Diese Entwicklung verändert die Perspektive auf Arbeit grundlegend. Denn ein KI-System ist dann nicht mehr bloß Hilfsmittel, sondern operativer Akteur innerhalb eines Workflows. Es liest Mails, erstellt Präsentationen, wertet Daten aus, aktualisiert Dokumentationen und interagiert mit Systemen. Damit entstehen Effizienzgewinne – aber eben auch neue Formen von Verantwortungsdiffusion.
Denn ein „KI-Mitarbeiter“ ist weder Arbeitnehmer noch bloßes Stück Software im klassischen Sinn. Er handelt nicht autonom im rechtlichen Sinne, aber auch nicht rein passiv. Unternehmen müssen deshalb klare Regeln definieren: Welche Aufgaben dürfen delegiert werden? Welche Systeme darf die KI ansteuern? Welche Entscheidungen bleiben zwingend menschlich? Wie werden Aktionen protokolliert? Und wer ist intern accountable, wenn die KI Fehler produziert oder Kompetenzen überschreitet?
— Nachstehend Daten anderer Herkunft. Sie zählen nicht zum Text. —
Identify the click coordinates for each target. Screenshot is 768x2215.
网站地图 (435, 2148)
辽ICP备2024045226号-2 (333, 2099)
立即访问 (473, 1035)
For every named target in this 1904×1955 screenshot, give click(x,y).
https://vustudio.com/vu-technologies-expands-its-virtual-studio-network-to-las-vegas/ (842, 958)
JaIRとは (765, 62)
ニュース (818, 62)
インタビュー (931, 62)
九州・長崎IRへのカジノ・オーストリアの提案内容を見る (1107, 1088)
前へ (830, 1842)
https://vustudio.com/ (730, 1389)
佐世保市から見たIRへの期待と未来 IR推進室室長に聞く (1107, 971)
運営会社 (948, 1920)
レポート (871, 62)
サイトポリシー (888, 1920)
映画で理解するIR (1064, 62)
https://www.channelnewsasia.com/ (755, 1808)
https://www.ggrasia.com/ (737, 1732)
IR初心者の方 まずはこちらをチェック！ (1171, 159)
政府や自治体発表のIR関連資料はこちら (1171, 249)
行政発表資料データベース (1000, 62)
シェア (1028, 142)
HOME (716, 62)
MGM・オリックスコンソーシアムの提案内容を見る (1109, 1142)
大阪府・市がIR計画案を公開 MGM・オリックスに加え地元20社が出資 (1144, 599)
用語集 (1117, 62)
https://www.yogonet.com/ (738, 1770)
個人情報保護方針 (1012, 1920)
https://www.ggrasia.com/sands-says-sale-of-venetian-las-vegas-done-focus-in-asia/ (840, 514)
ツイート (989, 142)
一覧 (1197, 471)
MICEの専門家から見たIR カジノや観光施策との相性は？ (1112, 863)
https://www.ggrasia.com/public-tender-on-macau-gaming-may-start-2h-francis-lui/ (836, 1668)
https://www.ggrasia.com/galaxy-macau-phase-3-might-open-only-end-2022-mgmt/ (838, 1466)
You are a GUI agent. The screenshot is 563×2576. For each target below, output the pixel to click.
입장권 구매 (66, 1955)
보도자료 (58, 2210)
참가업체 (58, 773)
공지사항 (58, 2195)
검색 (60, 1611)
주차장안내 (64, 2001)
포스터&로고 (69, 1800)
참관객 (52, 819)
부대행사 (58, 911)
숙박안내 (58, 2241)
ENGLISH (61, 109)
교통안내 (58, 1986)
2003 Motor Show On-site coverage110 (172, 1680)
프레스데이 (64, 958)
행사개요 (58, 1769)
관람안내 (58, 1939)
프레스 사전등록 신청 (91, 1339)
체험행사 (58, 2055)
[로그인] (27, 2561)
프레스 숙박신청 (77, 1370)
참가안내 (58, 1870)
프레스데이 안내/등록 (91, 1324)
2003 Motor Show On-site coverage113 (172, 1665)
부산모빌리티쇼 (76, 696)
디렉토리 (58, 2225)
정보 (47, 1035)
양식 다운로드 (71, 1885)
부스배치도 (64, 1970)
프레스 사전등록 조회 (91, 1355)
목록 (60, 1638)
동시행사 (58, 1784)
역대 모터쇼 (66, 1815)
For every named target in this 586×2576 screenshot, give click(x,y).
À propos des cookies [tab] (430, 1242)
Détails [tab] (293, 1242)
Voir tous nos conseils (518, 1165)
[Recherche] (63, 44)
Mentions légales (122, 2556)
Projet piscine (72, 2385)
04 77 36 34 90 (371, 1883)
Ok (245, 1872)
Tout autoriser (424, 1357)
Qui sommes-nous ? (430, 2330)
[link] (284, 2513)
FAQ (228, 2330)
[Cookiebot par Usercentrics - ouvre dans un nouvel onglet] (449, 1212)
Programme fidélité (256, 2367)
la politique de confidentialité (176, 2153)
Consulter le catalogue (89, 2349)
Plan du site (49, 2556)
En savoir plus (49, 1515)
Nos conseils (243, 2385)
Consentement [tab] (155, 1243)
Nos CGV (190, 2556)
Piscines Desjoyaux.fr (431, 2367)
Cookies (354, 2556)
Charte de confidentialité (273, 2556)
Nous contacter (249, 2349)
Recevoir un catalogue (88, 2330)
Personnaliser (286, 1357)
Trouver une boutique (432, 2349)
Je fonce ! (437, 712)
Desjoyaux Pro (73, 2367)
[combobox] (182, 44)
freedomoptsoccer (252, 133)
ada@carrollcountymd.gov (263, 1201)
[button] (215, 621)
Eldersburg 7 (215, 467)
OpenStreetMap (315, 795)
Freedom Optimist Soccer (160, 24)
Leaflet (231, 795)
Vor allem darf der Begriff „Mitarbeiter“ nicht darüber hinwegtäuschen, dass es sich weiterhin um ein von Menschen beschafftes, konfiguriertes und eingesetztes System handelt. Gerade die sprachliche Vermenschlichung kann Governance-Schwächen kaschieren.
Kurzfazit AiNJA:
KI-Mitarbeiter sind kein bloßes Zukunftsbild mehr. Sie sind eine Organisationsfrage. Wer sie einführt, braucht klare Delegationsgrenzen, Dokumentation und Haftungslogik.